PAN M 360 : Si vous mettiez tous vos albums en perspective, que diriez-vous de celui-ci par rapport aux autres ?

BB : J’essaie de ne pas trop passer de temps à comparer les choses ; en fait, chaque fois que je le fais avec mes chansons, elles reviennent pour me donner tort ! Je pense que même mes plus anciennes chansons trouvent un moyen d’être à nouveau pertinentes dans ma vie, ce qui est vraiment étrange. Ça vient par cycles.  

PAN M 360 : Comment passez-vous vos journées en ces temps de confinement? Qu’écoutez-vous ?

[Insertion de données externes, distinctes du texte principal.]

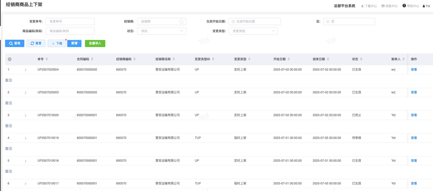Click the green 批量导入 button
Image resolution: width=433 pixels, height=191 pixels.
[x=95, y=44]
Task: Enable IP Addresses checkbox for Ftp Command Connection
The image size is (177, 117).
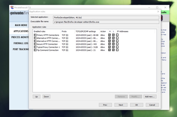Action: coord(117,50)
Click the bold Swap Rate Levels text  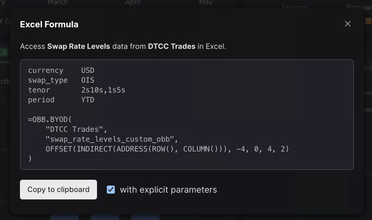(x=79, y=47)
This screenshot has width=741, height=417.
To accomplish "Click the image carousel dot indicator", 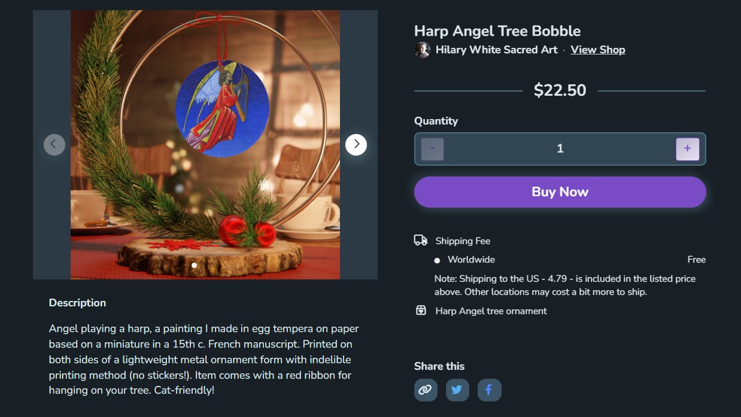I will pyautogui.click(x=194, y=265).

BB : J’essaie comme tout le monde de rester à l’intérieur autant que possible. Heureusement, comme artiste, je suis habituée à être seule, mais cette fois-ci, c’est différent et plus difficile parce que je ne sais pas quand je pourrai revoir ma famille et combien de temps tout cela durera. En attendant, je lis beaucoup et je parle à ma famille et à mes amis au téléphone et j’essaie d’aider tous ceux qui en ont besoin dans mon quartier. J’ai aussi fait beaucoup de semis, les regarder pousser et me mettre à leur rythme a été très apaisant. J’écoute souvent Music For Airports de Brian Eno, de même qu’une compilation intitulée I Am The Center: Private Issue New Age Music in America, 1950-1990. J’ai également poursuivi la tradition de regarder le soleil se coucher tous les jours depuis Joshua Tree. Sortir pour assister au coucher du soleil chaque fois que c’est possible m’aide à garder un certain équilibre durant cette période très étrange.